Lowe’s on follow rival Home Depot in giving thousands of its hourly wage-earners a one-time bonus of up to $1,000 due to new tax legislation, according to an internal company memo studied by CNBC on Wednesday.
The bonuses will be based on an employee’s length of usage with Lowe’s, and more than 260,000 part- and full-time particulars are set to receive the payouts, the company said. Lowe’s declined to comment on how the largesses would be broken out based on tenure.
Effective May 1, Lowe’s purposefulness also be expanding its benefits package for full-time workers to include feed maternity leave for 10 weeks, paid parental leave for two weeks, adoption succour of up to $5,000, and faster eligibility for health benefits, the memo said.
“We’ll maintain to make investments to improve the employee and customer experience,” Lowe’s wrote to its hands.

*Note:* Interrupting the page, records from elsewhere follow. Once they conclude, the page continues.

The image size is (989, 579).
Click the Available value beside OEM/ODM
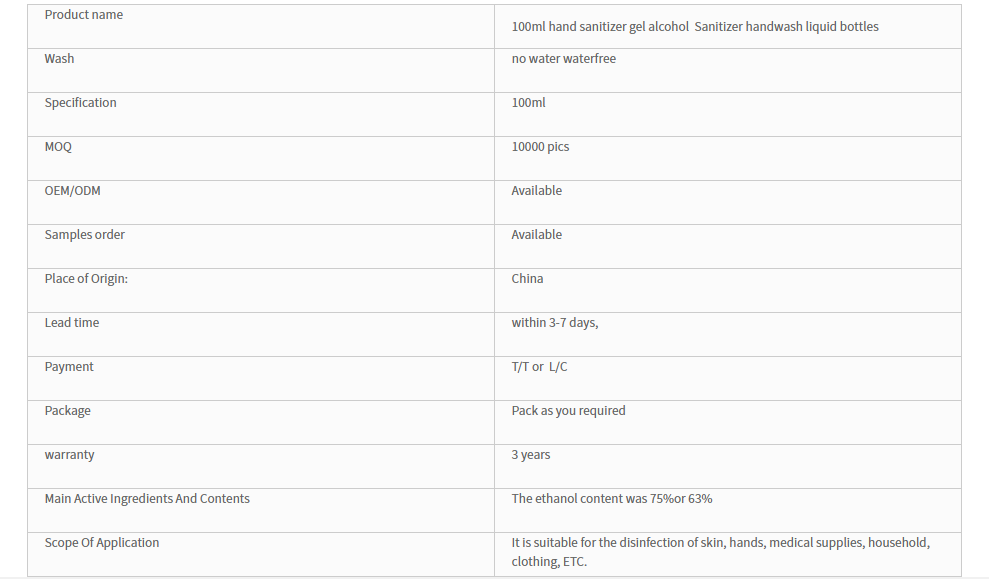coord(536,190)
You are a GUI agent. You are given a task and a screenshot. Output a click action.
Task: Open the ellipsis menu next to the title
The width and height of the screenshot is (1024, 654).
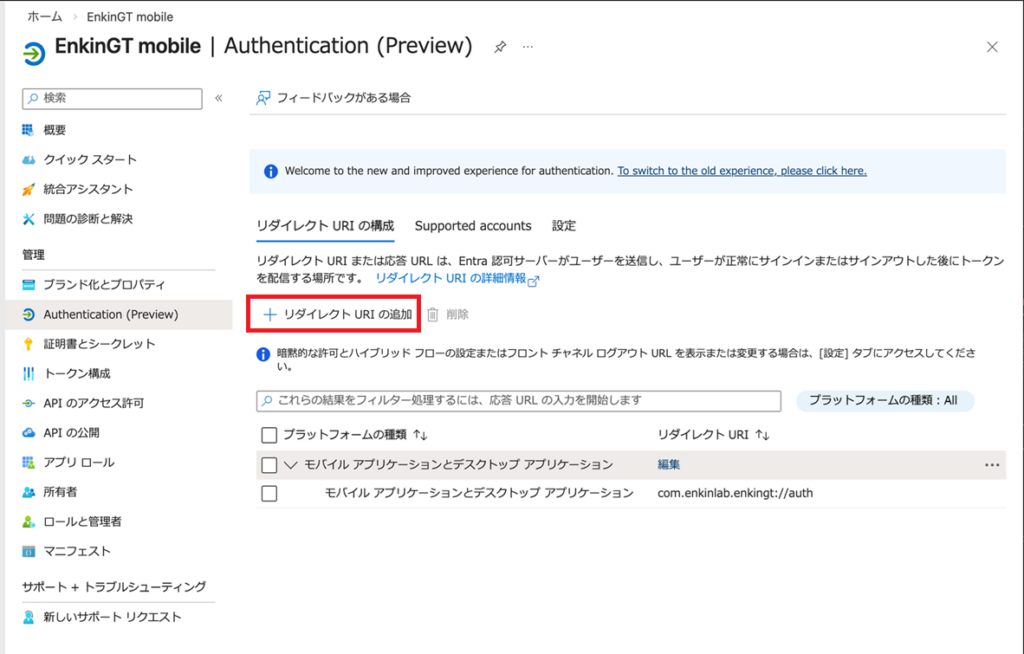tap(528, 47)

The company said it will provide more details on those investments in the sign in weeks. Lowe’s is set to report fourth-quarter earnings Feb. 28.

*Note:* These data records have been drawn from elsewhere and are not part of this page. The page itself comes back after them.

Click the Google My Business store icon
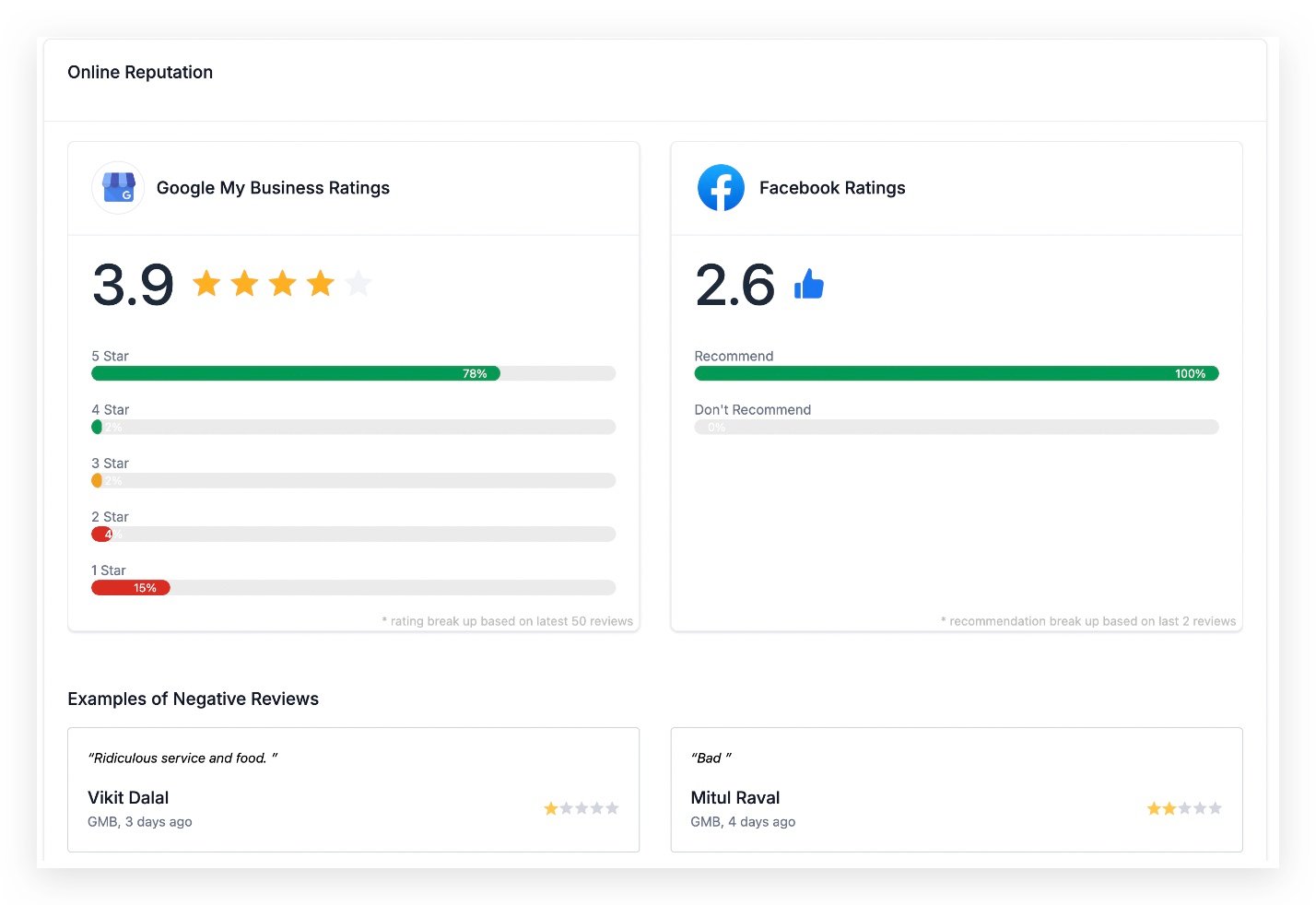 point(118,188)
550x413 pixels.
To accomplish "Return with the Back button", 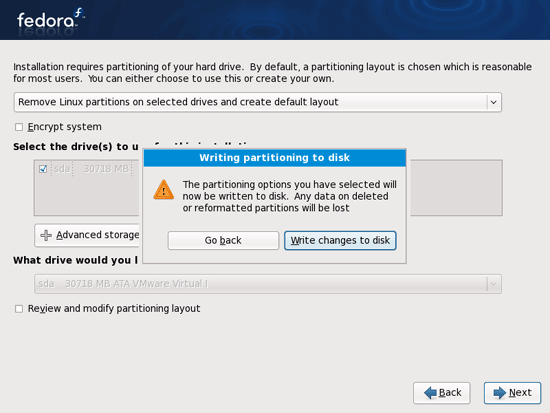I will click(x=442, y=393).
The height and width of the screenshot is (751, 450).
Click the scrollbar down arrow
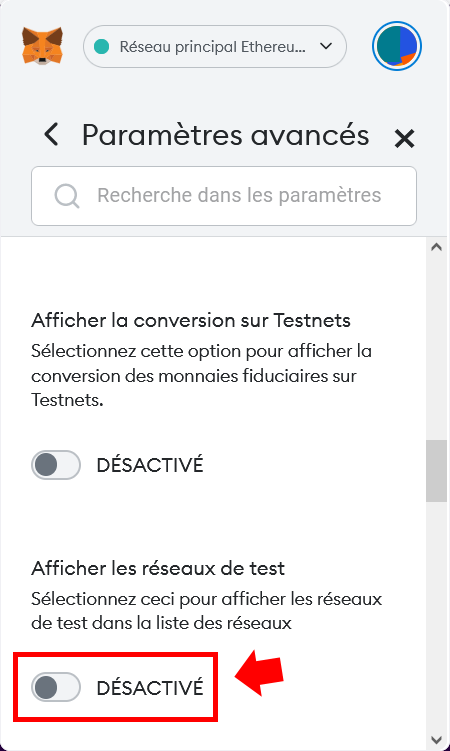click(436, 740)

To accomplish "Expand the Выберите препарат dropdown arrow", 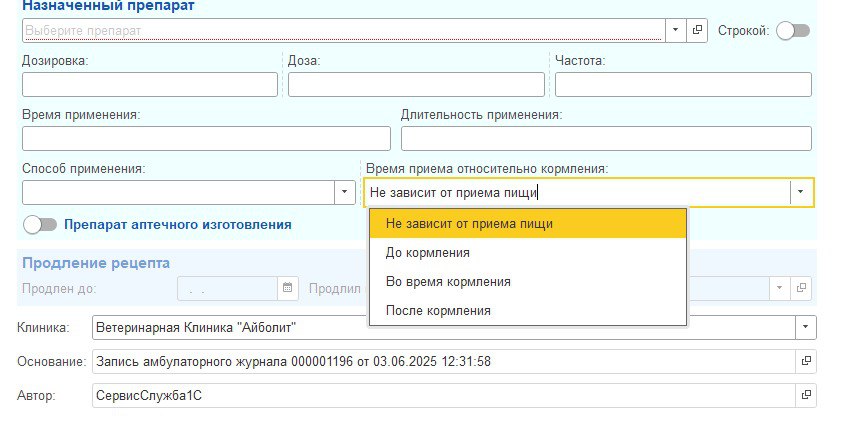I will (675, 30).
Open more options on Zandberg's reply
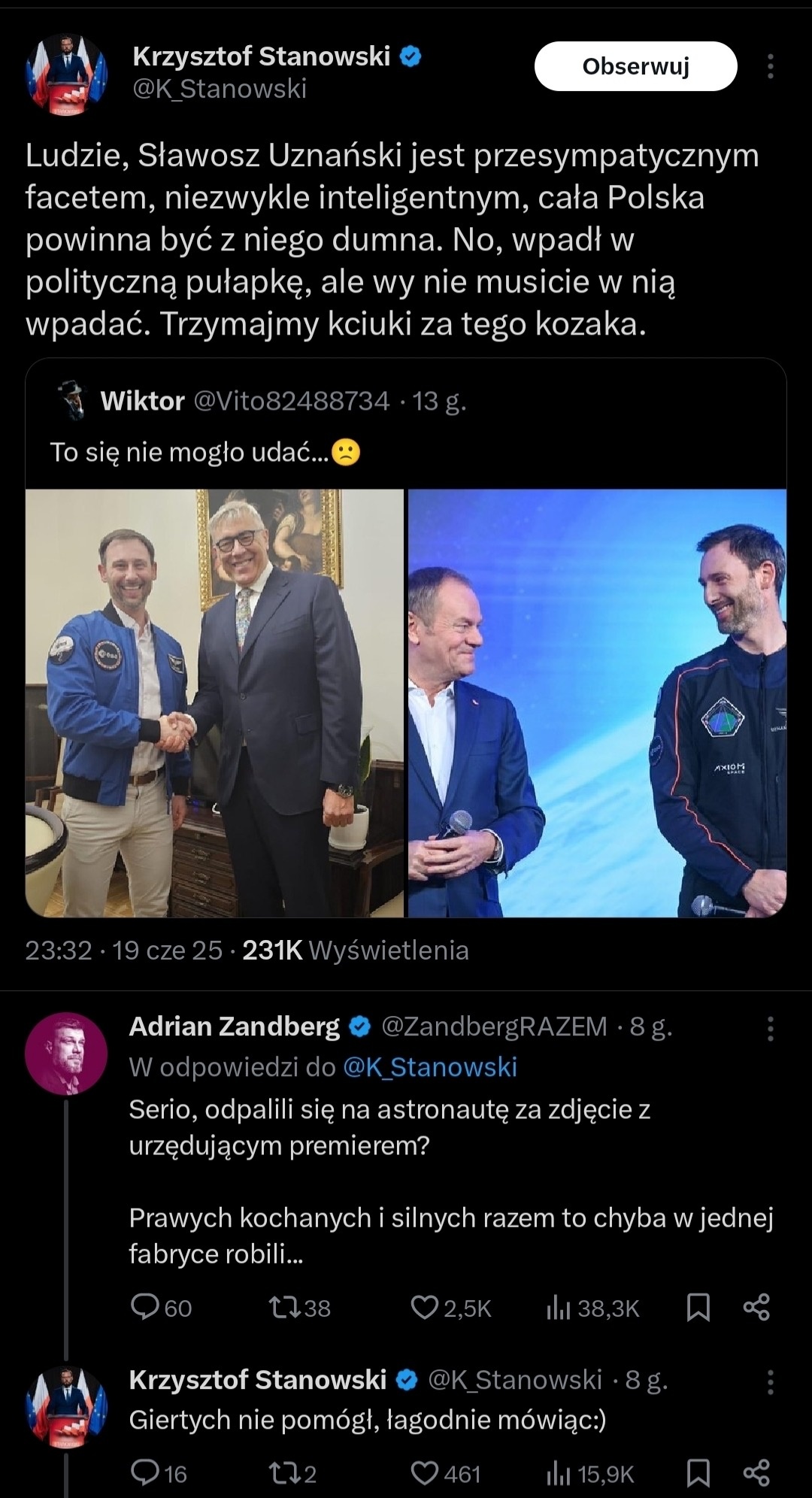This screenshot has width=812, height=1498. 770,1028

Lowe’s now marks one of numberless companies, and notably many retailers, touting bonuses and wage hikes in 2018. But the labor call for retail businesses is increasingly under pressure, making it more life-or-death for companies to attract and keep talent with incentives like these.

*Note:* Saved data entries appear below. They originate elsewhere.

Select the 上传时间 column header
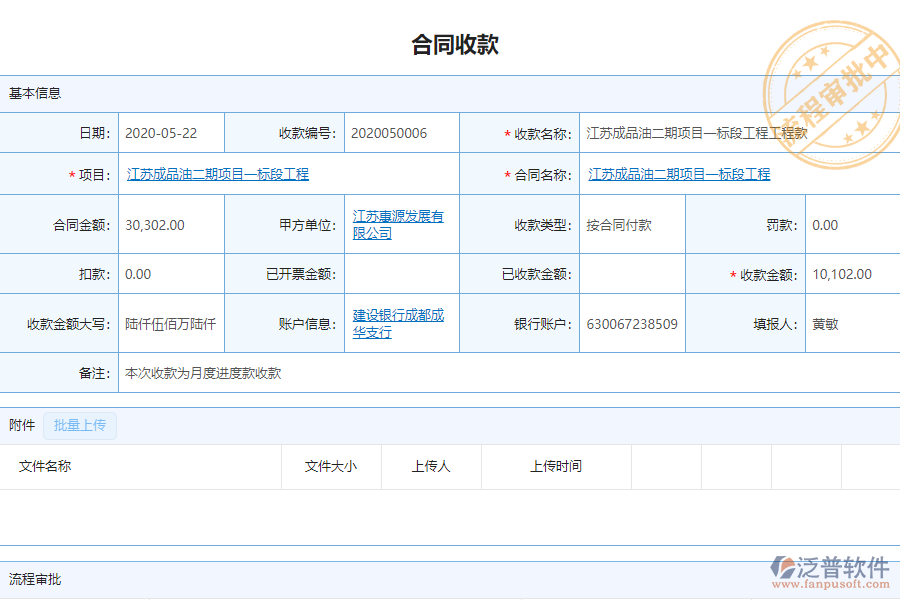The width and height of the screenshot is (900, 600). 556,467
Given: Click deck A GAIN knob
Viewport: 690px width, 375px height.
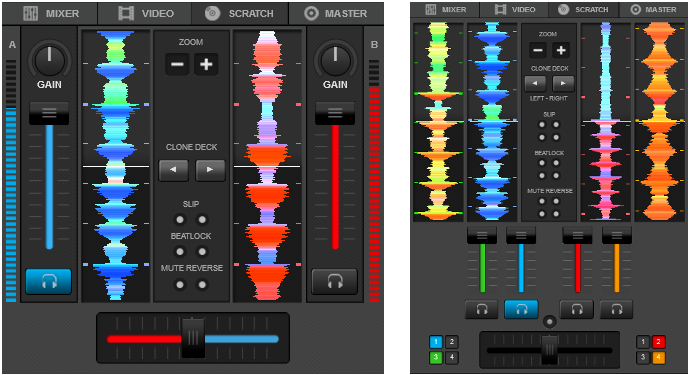Looking at the screenshot, I should (x=49, y=60).
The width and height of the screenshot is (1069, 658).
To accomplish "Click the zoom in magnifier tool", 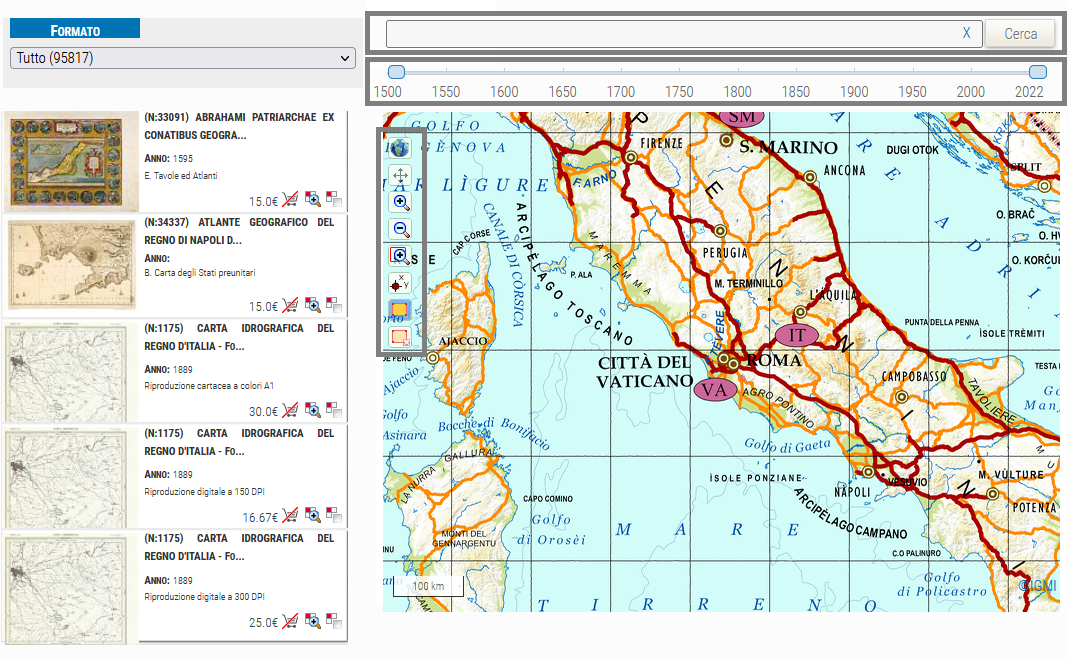I will 400,202.
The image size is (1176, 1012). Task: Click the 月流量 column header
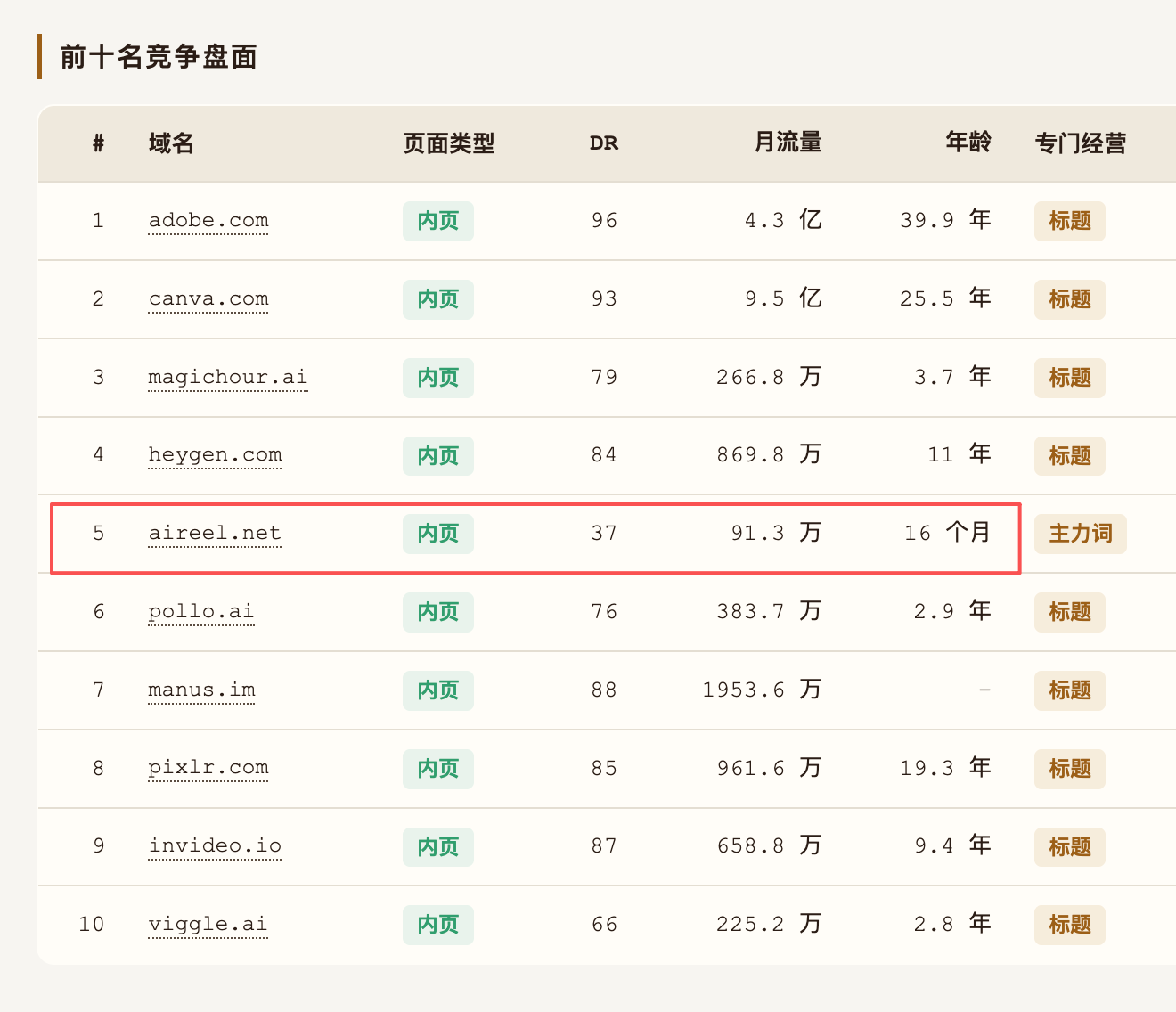pos(788,143)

The word comes just days after Lowe’s board approved a reservoir repurchase program of up to $5 billion. The company also just recently designated two independent board members and plans to add a third following “constructive” talks with hedge finance D.E. Shaw Group, which now maintains an activist stake in the home betterment chain.
D.E. Shaw is concerned about Lowe’s performance relative to its colleagues, sources have told CNBC. Shares of Lowe’s are up about 43 percent from a year ago, while Where it hurts Depot’s stock has soared roughly 46 percent over the that having been said period.